*Text shown:*
'''
Acupuncture is a practice derived from traditional Chinese medicine, in which needles are inserted through the skin for therapeutic effect. According to the National Center for Complementary and Alternative Medicine, acupuncture is generally accepted as a safe treatment. NCCAM notes, however, that potentially severe complications may occur if acupuncture is administered by an unqualified practitioner. Nerve damage, although rare, is one of acupuncture's known complications. To find a reputable acupuncturist, NCCAM recommends consulting your health care provider.
Acupuncture Points and the Nervous System
Acupuncturists insert needles at specific acupuncture points, which lie along pathways called meridians. These meridians form an interconnecting network throughout the body, through which vital energy is thought to flow. Some acupuncture points lie over muscles or organs, but many others lie over nerves, and when the needle is inserted deeply enough, direct trauma to the nerve can result. Nerve damage can also occur when acupuncture needles break off inside the body, and later migrate to a location where they cause nerve injury.
'''
*What to work on:*
a) In the acupuncture text, what does NCCAM recommend for finding a reputable acupuncturist?
b) Rewrite the acupuncture text from "Acupuncture Points and" to "cause nerve injury.", replacing "meridians" with "channels".

*Information given:*
'''
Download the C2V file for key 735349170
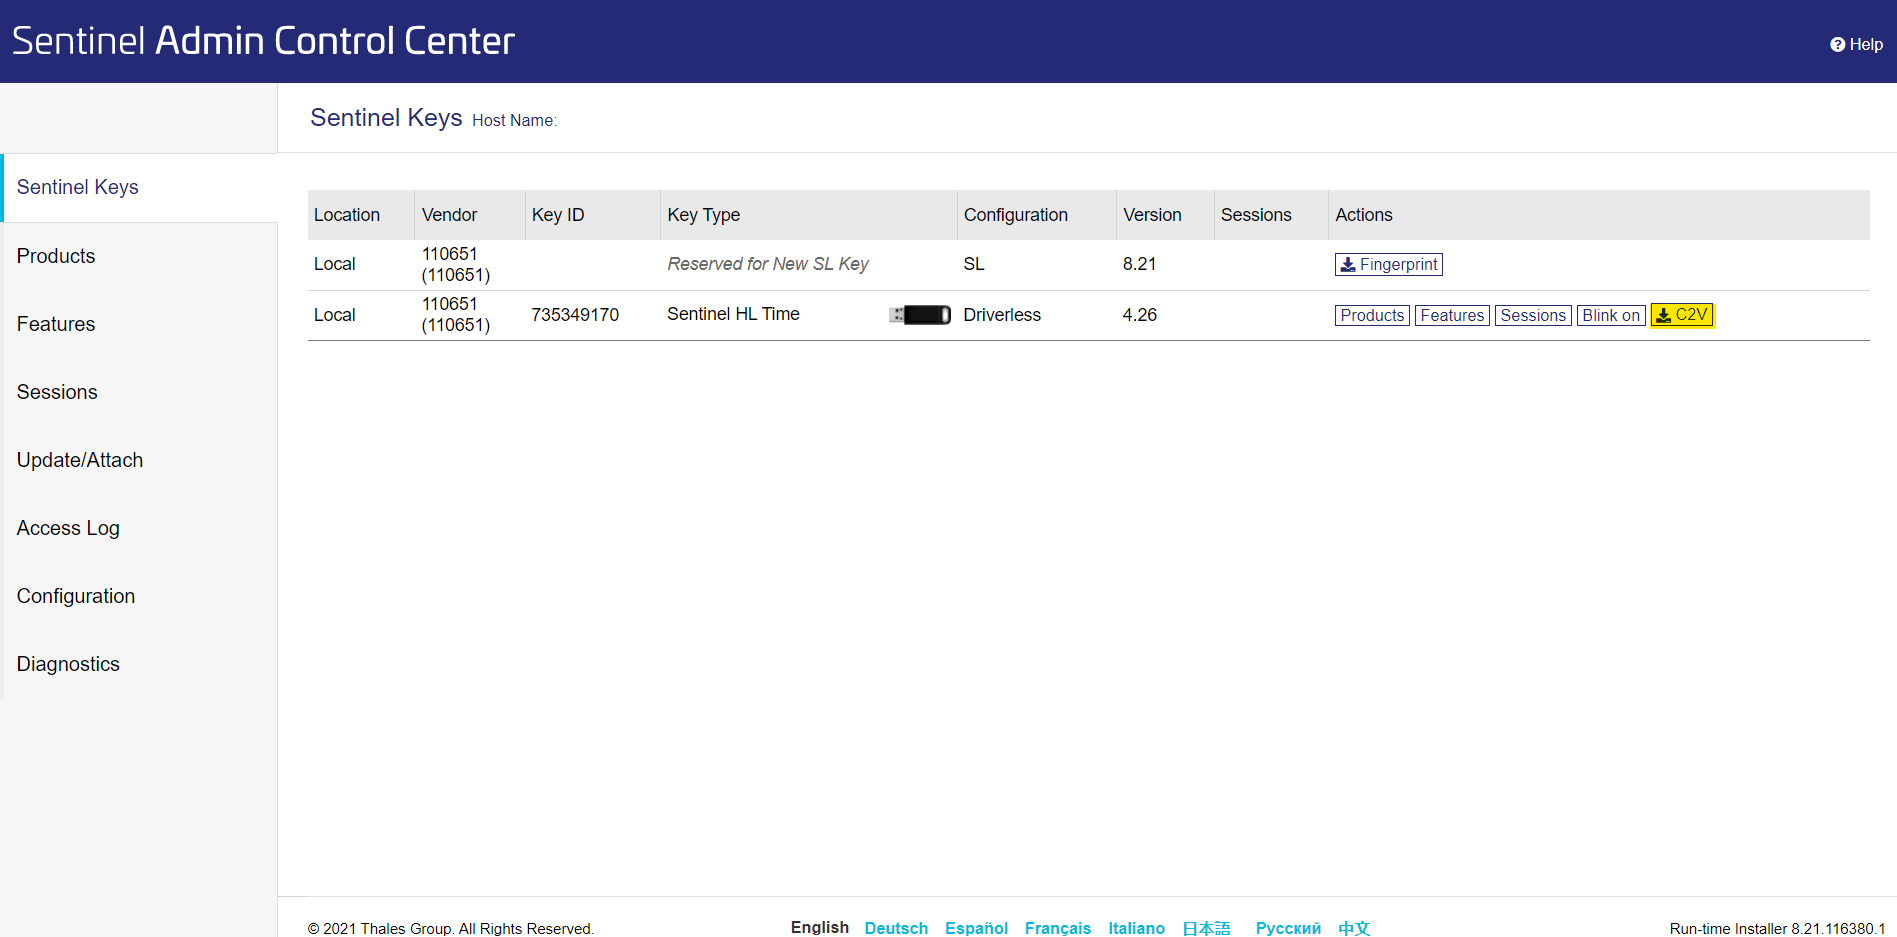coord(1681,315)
'''
'''
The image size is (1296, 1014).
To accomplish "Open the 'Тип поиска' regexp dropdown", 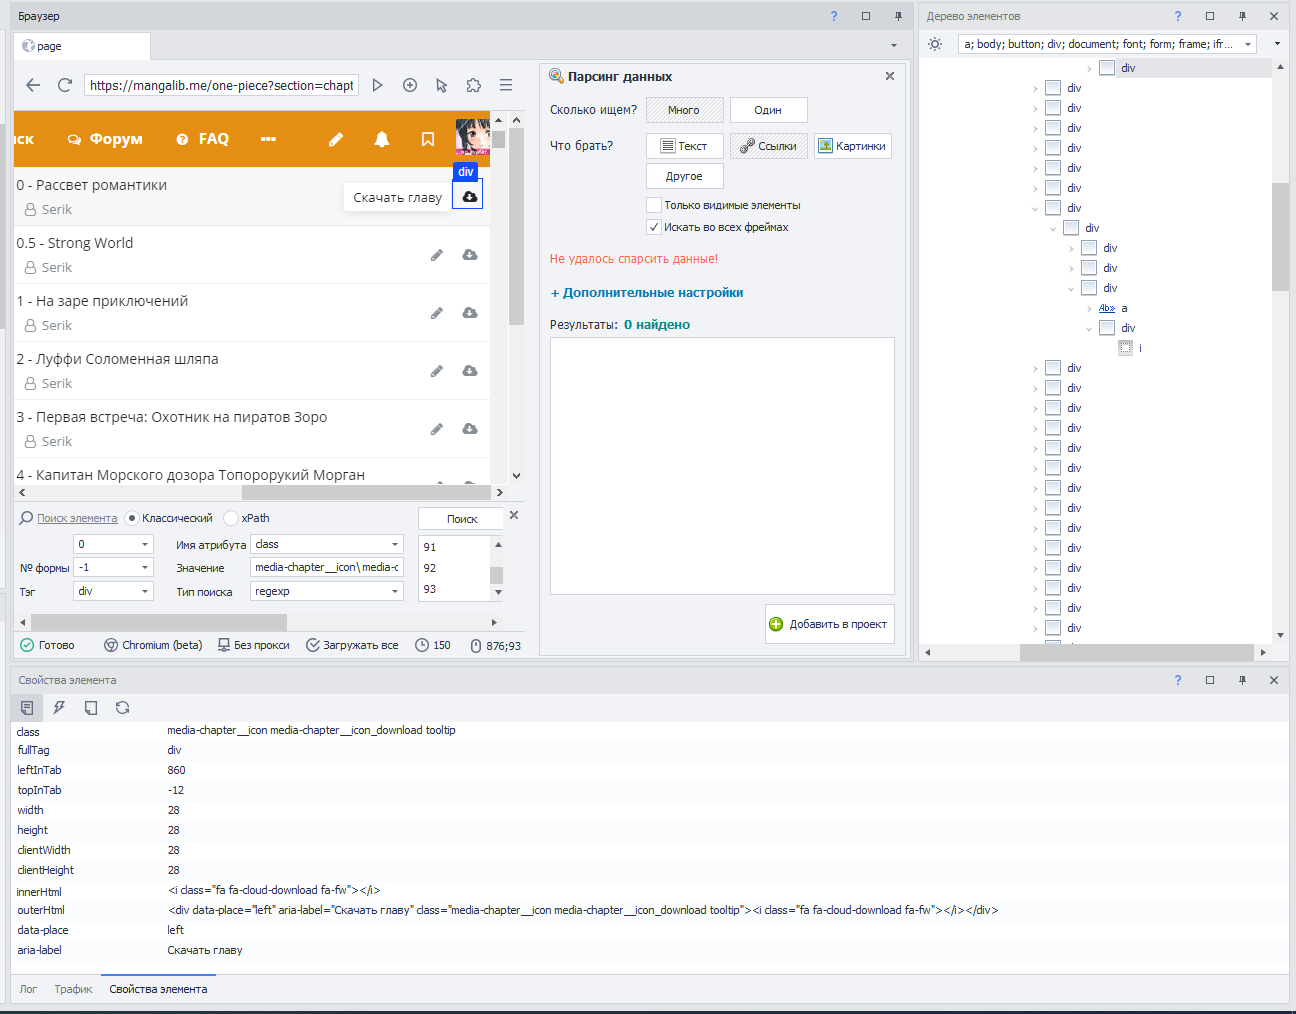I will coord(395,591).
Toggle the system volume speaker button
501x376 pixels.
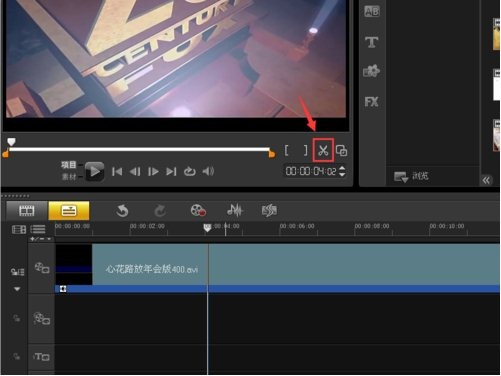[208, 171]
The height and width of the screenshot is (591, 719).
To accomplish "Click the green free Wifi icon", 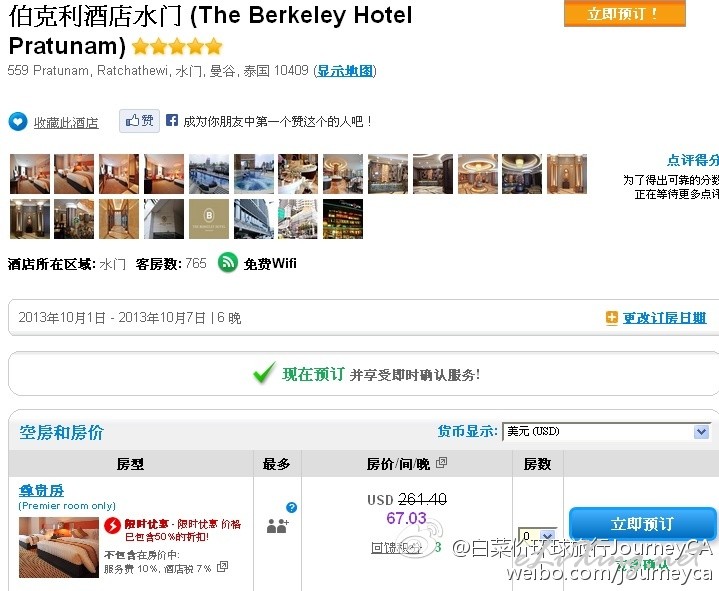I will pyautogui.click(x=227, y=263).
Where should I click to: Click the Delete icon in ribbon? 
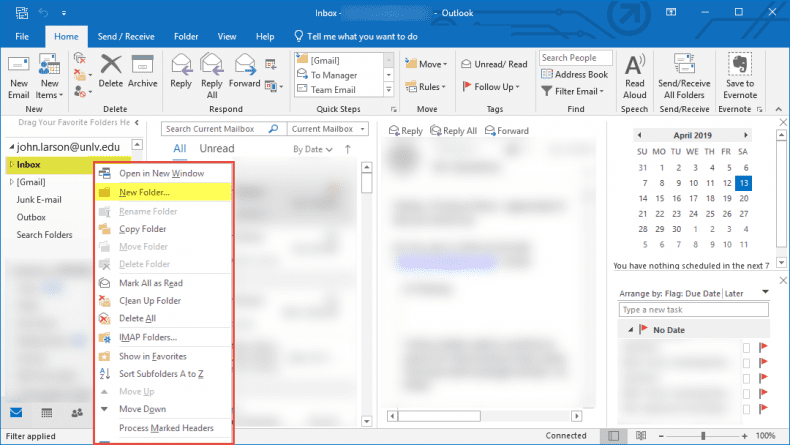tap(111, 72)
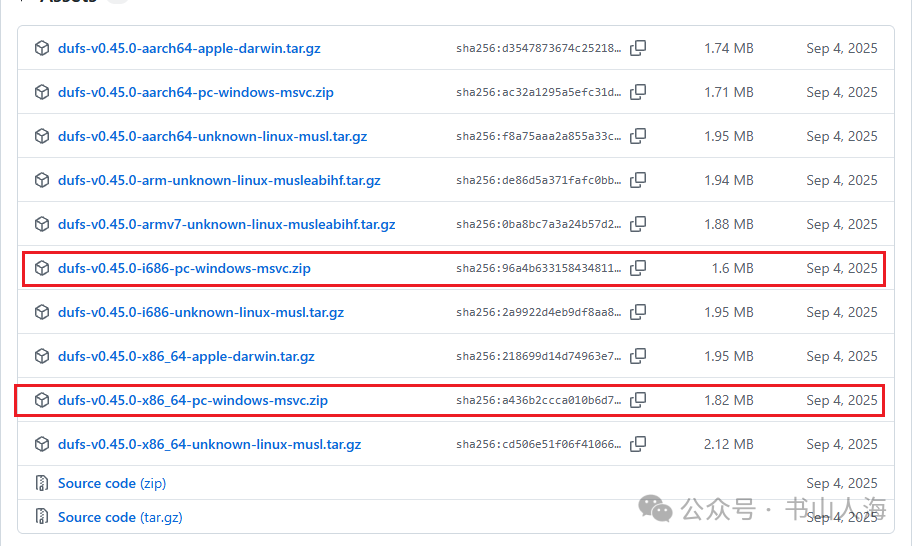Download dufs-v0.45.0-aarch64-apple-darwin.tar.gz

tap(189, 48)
'''
'''
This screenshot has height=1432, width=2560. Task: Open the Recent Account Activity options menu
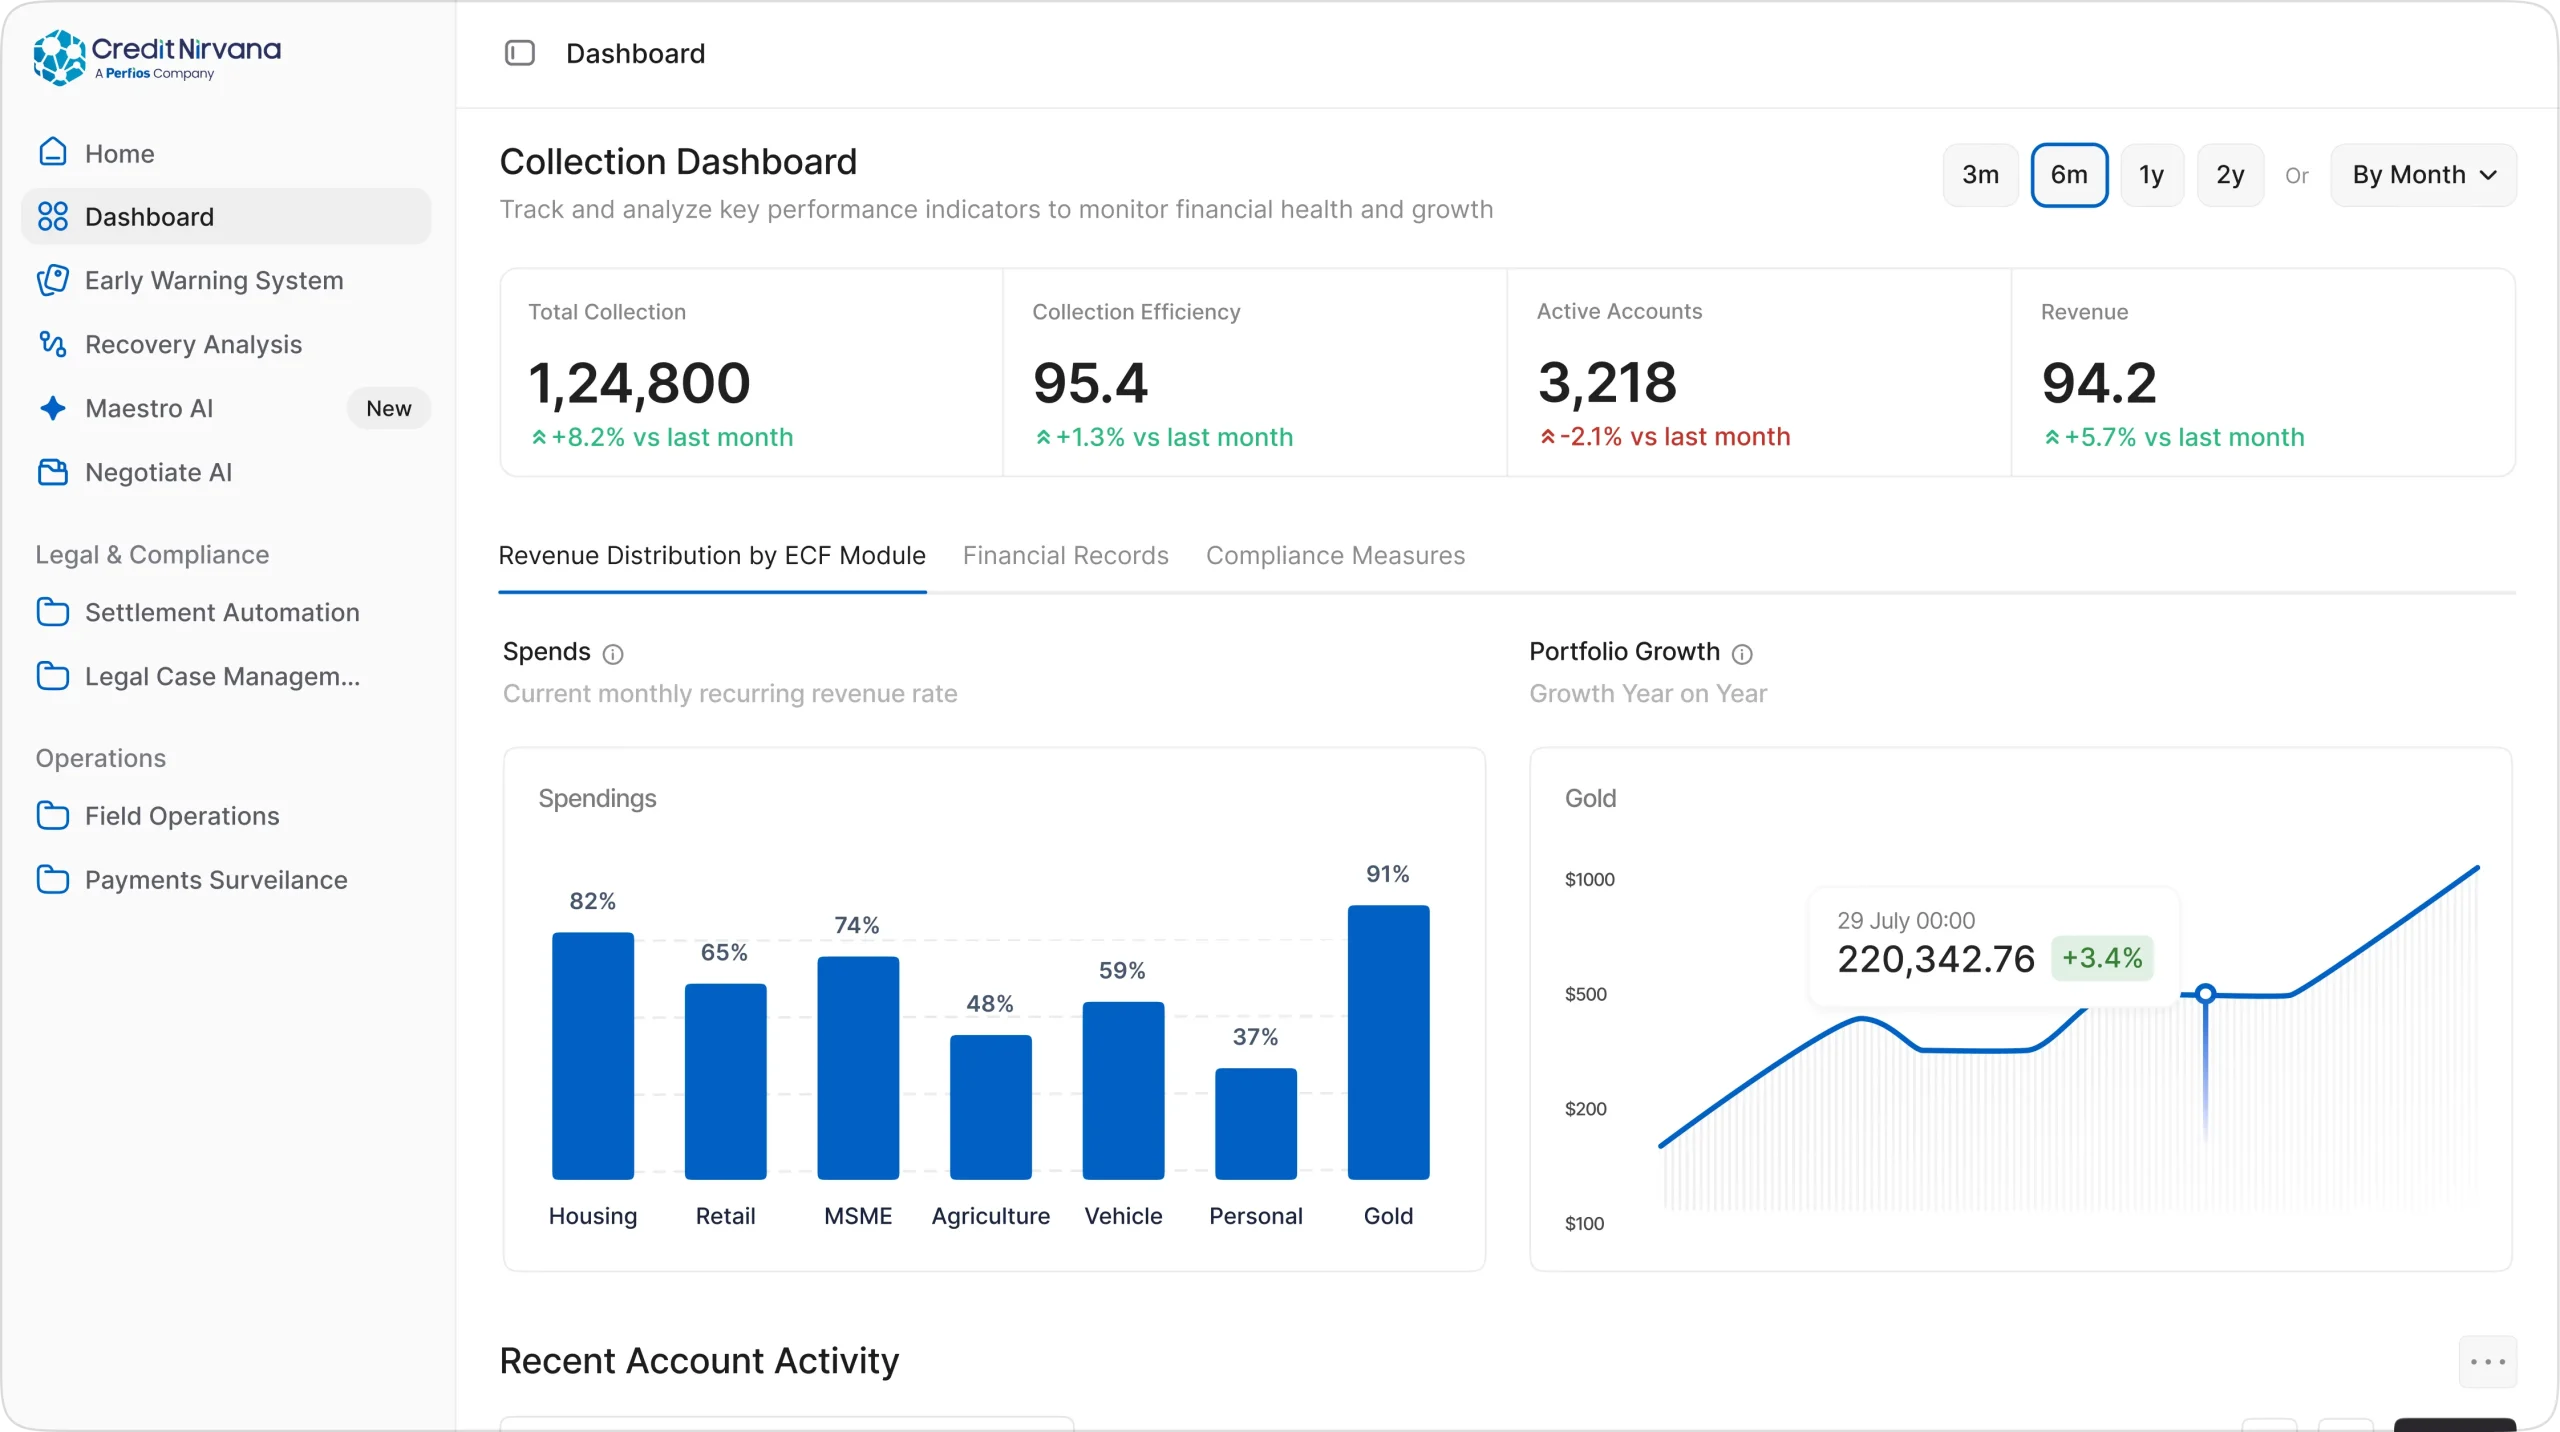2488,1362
'''
*Solved problems:*
a) Consulting your health care provider.

b)
Acupuncture Points and the Nervous System
Acupuncturists insert needles at specific acupuncture points, which lie along pathways called channels. These channels form an interconnecting network throughout the body, through which vital energy is thought to flow. Some acupuncture points lie over muscles or organs, but many others lie over nerves, and when the needle is inserted deeply enough, direct trauma to the nerve can result. Nerve damage can also occur when acupuncture needles break off inside the body, and later migrate to a location where they cause nerve injury.